::: DATA SHOWN

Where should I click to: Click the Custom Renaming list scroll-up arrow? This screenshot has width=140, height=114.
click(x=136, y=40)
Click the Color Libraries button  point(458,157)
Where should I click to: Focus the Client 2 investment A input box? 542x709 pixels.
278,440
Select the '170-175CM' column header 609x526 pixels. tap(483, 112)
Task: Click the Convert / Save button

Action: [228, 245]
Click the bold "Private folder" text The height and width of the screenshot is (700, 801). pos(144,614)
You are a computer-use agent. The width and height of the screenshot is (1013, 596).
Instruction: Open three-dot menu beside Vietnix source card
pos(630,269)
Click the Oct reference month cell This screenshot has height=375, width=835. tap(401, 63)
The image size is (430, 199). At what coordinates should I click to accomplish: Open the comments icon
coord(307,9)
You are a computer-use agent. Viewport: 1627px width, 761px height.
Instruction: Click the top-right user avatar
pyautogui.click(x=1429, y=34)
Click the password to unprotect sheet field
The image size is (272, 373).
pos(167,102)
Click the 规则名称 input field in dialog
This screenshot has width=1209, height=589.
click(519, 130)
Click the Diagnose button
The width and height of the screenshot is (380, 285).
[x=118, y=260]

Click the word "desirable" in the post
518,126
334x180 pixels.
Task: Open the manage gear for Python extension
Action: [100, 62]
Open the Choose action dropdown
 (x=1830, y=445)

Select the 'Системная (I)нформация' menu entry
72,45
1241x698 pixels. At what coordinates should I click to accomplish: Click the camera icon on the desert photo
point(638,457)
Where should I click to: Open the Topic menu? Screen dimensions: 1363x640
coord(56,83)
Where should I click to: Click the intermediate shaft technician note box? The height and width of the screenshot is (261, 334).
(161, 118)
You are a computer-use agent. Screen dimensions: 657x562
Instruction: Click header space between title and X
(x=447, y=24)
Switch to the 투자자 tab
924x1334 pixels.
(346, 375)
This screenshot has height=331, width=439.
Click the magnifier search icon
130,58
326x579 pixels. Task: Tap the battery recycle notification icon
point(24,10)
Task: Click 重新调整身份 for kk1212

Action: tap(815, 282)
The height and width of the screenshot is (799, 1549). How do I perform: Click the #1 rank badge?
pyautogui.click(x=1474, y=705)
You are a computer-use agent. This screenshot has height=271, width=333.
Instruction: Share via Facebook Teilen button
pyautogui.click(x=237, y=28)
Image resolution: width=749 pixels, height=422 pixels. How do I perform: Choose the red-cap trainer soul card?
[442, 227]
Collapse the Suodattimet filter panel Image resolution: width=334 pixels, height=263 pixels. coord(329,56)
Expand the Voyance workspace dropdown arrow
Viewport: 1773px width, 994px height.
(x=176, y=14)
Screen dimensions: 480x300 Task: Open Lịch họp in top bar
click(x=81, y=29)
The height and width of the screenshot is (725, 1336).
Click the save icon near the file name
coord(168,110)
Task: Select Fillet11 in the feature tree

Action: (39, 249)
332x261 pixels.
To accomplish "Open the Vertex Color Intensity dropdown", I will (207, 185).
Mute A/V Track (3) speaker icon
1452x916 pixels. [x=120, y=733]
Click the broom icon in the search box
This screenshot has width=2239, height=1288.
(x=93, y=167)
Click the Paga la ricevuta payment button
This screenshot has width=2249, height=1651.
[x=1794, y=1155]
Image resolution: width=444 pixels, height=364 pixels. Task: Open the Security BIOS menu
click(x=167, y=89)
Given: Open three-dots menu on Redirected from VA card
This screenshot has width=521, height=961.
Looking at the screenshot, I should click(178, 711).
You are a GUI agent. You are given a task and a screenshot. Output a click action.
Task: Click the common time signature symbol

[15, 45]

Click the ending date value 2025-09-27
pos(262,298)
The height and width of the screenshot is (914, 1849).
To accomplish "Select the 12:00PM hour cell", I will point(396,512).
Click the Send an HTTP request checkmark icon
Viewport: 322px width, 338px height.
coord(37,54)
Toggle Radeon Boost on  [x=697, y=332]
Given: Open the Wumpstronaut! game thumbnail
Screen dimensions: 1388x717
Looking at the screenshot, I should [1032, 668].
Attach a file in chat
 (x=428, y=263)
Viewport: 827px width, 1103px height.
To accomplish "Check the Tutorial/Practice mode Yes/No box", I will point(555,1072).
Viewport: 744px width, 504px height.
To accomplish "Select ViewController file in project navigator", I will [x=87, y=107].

::::::

§ **YOUR GOAL**: Recast the stretch from the line containing "332x261 pixels." through the end of the records as a Markdown table with the columns Row and Line. Number each line and leave out blank lines.

§ **RESULT**:
| Row | Line |
|---|---|
| 1 | 332x261 pixels. |
| 2 | To accomplish "Open the Vertex Color Intensity dropdown", I will (207, 185). |
| 3 | Mute A/V Track (3) speaker icon |
| 4 | 1452x916 pixels. [x=120, y=733] |
| 5 | Click the broom icon in the search box |
| 6 | This screenshot has width=2239, height=1288. |
| 7 | (x=93, y=167) |
| 8 | Click the Paga la ricevuta payment button |
| 9 | This screenshot has width=2249, height=1651. |
| 10 | [x=1794, y=1155] |
| 11 | Image resolution: width=444 pixels, height=364 pixels. Task: Open the Security BIOS menu |
| 12 | click(x=167, y=89) |
| 13 | Given: Open three-dots menu on Redirected from VA card |
| 14 | This screenshot has width=521, height=961. |
| 15 | Looking at the screenshot, I should click(178, 711). |
| 16 | You are a GUI agent. You are given a task and a screenshot. Output a click action. |
| 17 | Task: Click the common time signature symbol |
| 18 | [15, 45] |
| 19 | Click the ending date value 2025-09-27 |
| 20 | pos(262,298) |
| 21 | The height and width of the screenshot is (914, 1849). |
| 22 | To accomplish "Select the 12:00PM hour cell", I will point(396,512). |
| 23 | Click the Send an HTTP request checkmark icon |
| 24 | Viewport: 322px width, 338px height. |
| 25 | coord(37,54) |
| 26 | Toggle Radeon Boost on  [x=697, y=332] |
| 27 | Given: Open the Wumpstronaut! game thumbnail |
| 28 | Screen dimensions: 1388x717 |
| 29 | Looking at the screenshot, I should [1032, 668]. |
| 30 | Attach a file in chat |
| 31 |  (x=428, y=263) |
| 32 | Viewport: 827px width, 1103px height. |
| 33 | To accomplish "Check the Tutorial/Practice mode Yes/No box", I will point(555,1072). |
| 34 | Viewport: 744px width, 504px height. |
| 35 | To accomplish "Select ViewController file in project navigator", I will [x=87, y=107]. |